= Charlton Horn Fair =

The Charlton Horn Fair was an English celebration held in Charlton, London at Cuckold's Point. It shared its date October 18, with St. Luke's Day. The 18th-century fair was infamous for its debauchery, and was discontinued in 1872. An article published in Daily News (1872) attributed the closing of the fair to "a week of burglary in the parish, the demoralization of servants, and so general a reign of the Lord of Misrule over the place that the locality took months to recover its tone."

Humorist Edward Ward (1667–1731) wrote a satirical poem chronicling the fair, titled A frolick to Horn-Fair with a walk from Cuckold's-point thro' Deptford and Greenwich. A description of the fair can also be found in The 1811 Dictionary of the Vulgar Tongue by Francis Grose.

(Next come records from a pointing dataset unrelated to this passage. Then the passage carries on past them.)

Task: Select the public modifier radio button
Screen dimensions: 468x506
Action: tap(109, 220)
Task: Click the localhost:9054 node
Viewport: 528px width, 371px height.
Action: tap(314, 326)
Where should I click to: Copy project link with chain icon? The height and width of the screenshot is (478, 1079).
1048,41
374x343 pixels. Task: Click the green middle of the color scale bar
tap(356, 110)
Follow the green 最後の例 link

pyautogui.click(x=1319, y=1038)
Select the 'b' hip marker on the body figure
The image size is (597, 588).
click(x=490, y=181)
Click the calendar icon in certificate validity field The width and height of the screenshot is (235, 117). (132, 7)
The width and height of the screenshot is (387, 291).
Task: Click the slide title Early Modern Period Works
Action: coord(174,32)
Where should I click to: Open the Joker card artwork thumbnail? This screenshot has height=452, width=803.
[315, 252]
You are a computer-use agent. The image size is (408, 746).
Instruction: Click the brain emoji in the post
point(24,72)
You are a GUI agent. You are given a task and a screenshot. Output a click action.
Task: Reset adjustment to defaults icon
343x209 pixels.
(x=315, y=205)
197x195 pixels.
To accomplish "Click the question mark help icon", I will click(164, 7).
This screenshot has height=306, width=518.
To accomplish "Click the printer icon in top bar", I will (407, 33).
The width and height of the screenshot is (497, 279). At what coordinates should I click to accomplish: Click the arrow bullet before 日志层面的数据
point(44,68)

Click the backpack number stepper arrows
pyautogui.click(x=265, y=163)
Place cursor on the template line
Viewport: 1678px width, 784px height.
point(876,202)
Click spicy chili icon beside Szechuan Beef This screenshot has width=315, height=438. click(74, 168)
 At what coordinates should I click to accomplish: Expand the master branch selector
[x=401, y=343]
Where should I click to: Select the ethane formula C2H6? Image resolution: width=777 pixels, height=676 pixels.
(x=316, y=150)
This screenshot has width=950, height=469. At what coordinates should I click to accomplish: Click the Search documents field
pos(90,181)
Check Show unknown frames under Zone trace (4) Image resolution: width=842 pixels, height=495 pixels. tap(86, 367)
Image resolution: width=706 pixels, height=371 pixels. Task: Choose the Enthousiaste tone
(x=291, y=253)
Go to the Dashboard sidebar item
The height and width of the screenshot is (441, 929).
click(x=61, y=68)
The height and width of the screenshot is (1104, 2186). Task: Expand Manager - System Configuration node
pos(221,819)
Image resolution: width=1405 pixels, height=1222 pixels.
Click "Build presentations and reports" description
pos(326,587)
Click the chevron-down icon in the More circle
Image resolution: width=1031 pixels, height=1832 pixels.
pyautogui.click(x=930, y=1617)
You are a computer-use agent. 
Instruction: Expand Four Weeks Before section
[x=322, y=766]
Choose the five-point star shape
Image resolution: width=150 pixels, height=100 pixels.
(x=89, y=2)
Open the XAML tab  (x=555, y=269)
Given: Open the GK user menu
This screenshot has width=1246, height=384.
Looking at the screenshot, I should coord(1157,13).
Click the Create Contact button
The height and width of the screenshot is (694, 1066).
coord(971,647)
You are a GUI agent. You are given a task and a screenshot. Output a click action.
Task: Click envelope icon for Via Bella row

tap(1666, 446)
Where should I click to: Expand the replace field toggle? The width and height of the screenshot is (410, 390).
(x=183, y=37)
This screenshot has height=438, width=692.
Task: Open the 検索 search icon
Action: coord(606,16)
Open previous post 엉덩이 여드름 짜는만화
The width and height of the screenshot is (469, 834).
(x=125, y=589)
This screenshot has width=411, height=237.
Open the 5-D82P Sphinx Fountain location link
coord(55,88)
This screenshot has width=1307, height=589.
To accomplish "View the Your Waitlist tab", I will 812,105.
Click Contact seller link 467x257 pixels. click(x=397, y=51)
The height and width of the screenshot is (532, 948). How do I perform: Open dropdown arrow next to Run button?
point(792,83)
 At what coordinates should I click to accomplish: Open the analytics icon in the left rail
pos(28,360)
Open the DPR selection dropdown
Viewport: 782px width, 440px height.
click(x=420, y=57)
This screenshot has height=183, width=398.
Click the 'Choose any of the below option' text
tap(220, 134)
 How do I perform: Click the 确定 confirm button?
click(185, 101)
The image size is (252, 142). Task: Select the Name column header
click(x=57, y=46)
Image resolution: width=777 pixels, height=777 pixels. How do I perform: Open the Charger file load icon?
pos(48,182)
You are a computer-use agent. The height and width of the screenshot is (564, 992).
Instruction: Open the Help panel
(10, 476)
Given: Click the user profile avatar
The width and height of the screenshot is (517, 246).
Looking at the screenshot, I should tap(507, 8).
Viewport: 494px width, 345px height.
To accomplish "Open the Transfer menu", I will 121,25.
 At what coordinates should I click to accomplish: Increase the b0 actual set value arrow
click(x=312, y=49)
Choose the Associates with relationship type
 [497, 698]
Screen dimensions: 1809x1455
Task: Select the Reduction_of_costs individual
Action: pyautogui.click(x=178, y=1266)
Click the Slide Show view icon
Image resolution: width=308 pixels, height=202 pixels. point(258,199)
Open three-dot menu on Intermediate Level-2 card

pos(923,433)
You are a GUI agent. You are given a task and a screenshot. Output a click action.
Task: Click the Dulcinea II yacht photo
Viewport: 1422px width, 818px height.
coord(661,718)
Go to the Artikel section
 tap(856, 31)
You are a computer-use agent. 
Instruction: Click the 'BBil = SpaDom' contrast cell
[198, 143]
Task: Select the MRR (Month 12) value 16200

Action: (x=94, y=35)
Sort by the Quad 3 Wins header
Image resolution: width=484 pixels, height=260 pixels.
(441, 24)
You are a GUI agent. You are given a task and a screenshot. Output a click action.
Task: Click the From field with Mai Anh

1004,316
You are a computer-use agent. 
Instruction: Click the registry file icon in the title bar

Daniel Defoe wrote of Charlton and the Horn Fair, describing it as:a village famous, or rather infamous for the yearly collected rabble of mad-people, at Horn-Fair; the rudeness of which I cannot but think, is such as ought to be suppressed, and indeed in a civiliz'd well govern'd nation, it may well be said to be unsufferable. The mob indeed at that time take all kinds of liberties, and the women are especially impudent for that day; as if it was a day that justify'd the giving themselves a loose to all manner of indecency and immodesty, without any reproach, or without suffering the censure which such behaviour would deserve at another time. (from A Tour through Great Britain)

Local newspapers of the time (1842–1872) such as The Morning Post, The Morning Chronicle and Daily News wrote extensively on the antics performed at the Horn Fair, building upon its reckless reputation until its dismantling.

The Greenwich Heritage Centre has a painting depicting the fair by W. Woodley.

A tamer version of the fair was re-established in 1973 in the grounds of Charlton House.